▶ [RECORDS]
** start **
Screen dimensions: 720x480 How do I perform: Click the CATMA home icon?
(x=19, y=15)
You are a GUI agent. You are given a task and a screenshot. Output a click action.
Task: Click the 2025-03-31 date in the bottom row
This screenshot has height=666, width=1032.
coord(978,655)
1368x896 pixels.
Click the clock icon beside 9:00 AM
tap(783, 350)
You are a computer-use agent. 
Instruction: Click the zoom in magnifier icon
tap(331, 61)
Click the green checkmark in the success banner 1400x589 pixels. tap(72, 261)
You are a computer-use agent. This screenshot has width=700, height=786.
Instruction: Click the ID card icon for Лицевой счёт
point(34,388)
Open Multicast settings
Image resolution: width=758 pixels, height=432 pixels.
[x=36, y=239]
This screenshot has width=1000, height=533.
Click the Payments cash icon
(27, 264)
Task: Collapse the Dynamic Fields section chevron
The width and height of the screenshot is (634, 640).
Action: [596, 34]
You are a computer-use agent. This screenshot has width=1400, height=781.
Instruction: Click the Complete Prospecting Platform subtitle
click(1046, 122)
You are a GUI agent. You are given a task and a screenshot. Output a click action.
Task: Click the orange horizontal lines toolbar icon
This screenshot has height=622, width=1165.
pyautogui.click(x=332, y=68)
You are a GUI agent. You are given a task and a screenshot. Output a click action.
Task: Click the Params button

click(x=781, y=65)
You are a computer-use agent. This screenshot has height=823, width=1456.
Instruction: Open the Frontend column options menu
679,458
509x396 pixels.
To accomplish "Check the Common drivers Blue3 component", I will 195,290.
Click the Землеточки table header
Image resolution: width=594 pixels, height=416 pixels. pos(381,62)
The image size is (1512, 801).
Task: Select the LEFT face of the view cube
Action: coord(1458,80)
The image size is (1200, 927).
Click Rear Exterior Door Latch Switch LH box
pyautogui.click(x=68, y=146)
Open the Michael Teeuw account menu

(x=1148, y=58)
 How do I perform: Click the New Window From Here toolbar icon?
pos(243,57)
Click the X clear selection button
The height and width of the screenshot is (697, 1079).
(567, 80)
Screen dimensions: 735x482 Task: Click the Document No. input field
** end **
Copy every entry above, character for character, with no changes.

▶ [EXERCISE RESULT]
Screen dimensions: 720x480 How do I perform: Click the CATMA home icon?
(x=19, y=15)
You are a GUI agent. You are given a task and a screenshot. Output a click action.
Task: Click the 2025-03-31 date in the bottom row
This screenshot has height=666, width=1032.
coord(978,655)
1368x896 pixels.
Click the clock icon beside 9:00 AM
tap(783, 350)
You are a computer-use agent. 
Instruction: Click the zoom in magnifier icon
tap(331, 61)
Click the green checkmark in the success banner 1400x589 pixels. tap(72, 261)
You are a computer-use agent. This screenshot has width=700, height=786.
Instruction: Click the ID card icon for Лицевой счёт
point(34,388)
Open Multicast settings
Image resolution: width=758 pixels, height=432 pixels.
[x=36, y=239]
This screenshot has width=1000, height=533.
Click the Payments cash icon
(27, 264)
Task: Collapse the Dynamic Fields section chevron
The width and height of the screenshot is (634, 640).
Action: [596, 34]
You are a computer-use agent. This screenshot has width=1400, height=781.
Instruction: Click the Complete Prospecting Platform subtitle
click(1046, 122)
You are a GUI agent. You are given a task and a screenshot. Output a click action.
Task: Click the orange horizontal lines toolbar icon
This screenshot has height=622, width=1165.
pyautogui.click(x=332, y=68)
You are a GUI agent. You are given a task and a screenshot. Output a click action.
Task: Click the Params button

click(x=781, y=65)
You are a computer-use agent. This screenshot has height=823, width=1456.
Instruction: Open the Frontend column options menu
679,458
509x396 pixels.
To accomplish "Check the Common drivers Blue3 component", I will 195,290.
Click the Землеточки table header
Image resolution: width=594 pixels, height=416 pixels. pos(381,62)
The image size is (1512, 801).
Task: Select the LEFT face of the view cube
Action: coord(1458,80)
The image size is (1200, 927).
Click Rear Exterior Door Latch Switch LH box
pyautogui.click(x=68, y=146)
Open the Michael Teeuw account menu

(x=1148, y=58)
 How do I perform: Click the New Window From Here toolbar icon?
pos(243,57)
Click the X clear selection button
The height and width of the screenshot is (697, 1079).
(567, 80)
Screen dimensions: 735x482 Task: Click the Document No. input field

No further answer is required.